INSTRUCTIONS FOR THE TASK:
Rewrite the data from its start through the line with "Action: coord(896,605)", replacing "GUI agent" with "interface agent" everywhere and leaving everything else unchanged.

++++ RECORDS FOR THE TASK ++++

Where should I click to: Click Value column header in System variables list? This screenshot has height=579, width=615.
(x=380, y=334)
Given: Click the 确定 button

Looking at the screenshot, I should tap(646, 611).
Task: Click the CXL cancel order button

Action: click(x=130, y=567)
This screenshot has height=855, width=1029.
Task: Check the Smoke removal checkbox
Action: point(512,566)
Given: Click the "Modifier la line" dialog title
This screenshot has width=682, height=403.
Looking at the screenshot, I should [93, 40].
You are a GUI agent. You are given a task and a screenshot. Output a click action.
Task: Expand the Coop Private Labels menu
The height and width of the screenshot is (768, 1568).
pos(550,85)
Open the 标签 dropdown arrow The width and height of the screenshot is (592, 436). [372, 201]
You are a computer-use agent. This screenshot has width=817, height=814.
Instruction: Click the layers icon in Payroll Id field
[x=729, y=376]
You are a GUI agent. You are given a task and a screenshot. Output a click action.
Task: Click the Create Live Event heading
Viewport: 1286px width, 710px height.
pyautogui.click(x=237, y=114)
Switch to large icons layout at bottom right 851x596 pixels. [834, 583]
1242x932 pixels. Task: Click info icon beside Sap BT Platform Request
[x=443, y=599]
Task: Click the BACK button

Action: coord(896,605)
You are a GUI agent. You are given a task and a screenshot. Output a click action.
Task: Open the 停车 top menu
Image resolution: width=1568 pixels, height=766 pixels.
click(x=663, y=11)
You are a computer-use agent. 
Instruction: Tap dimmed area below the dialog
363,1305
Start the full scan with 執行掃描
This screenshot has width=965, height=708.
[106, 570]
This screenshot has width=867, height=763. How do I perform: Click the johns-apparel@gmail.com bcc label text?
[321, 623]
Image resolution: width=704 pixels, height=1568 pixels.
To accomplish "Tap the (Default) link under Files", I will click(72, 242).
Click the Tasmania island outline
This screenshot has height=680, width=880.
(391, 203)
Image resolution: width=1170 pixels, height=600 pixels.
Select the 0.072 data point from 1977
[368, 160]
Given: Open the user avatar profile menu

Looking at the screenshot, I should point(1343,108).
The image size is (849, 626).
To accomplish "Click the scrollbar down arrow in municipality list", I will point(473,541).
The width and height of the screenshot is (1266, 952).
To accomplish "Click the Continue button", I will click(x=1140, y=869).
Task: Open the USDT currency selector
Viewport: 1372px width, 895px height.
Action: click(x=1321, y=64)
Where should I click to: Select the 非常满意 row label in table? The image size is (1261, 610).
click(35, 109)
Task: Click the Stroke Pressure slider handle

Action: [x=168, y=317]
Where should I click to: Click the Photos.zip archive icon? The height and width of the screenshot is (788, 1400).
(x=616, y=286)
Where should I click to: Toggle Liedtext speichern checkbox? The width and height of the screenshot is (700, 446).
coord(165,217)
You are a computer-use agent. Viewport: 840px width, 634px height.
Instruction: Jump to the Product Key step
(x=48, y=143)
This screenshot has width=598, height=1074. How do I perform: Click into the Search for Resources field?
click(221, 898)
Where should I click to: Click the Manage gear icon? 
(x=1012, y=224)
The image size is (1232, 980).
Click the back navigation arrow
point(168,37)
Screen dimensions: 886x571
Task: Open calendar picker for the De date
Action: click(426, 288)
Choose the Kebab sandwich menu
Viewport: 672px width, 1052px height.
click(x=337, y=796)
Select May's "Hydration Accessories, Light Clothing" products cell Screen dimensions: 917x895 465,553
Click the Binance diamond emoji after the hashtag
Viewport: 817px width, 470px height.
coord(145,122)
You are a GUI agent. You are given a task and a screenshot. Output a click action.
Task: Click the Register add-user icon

++++

EXERCISE RESPONSE:
Where should I click to: Click Value column header in System variables list? This screenshot has height=579, width=615.
(x=380, y=334)
Given: Click the 确定 button

Looking at the screenshot, I should tap(646, 611).
Task: Click the CXL cancel order button

Action: click(x=130, y=567)
This screenshot has height=855, width=1029.
Task: Check the Smoke removal checkbox
Action: point(512,566)
Given: Click the "Modifier la line" dialog title
This screenshot has width=682, height=403.
Looking at the screenshot, I should [93, 40].
You are a interface agent. You are given a task and a screenshot. Output a click action.
Task: Expand the Coop Private Labels menu
The height and width of the screenshot is (768, 1568).
pos(550,85)
Open the 标签 dropdown arrow The width and height of the screenshot is (592, 436). [372, 201]
You are a computer-use agent. This screenshot has width=817, height=814.
Instruction: Click the layers icon in Payroll Id field
[x=729, y=376]
You are a interface agent. You are given a task and a screenshot. Output a click action.
Task: Click the Create Live Event heading
Viewport: 1286px width, 710px height.
pyautogui.click(x=237, y=114)
Switch to large icons layout at bottom right 851x596 pixels. [834, 583]
1242x932 pixels. Task: Click info icon beside Sap BT Platform Request
[x=443, y=599]
Task: Click the BACK button

Action: coord(896,605)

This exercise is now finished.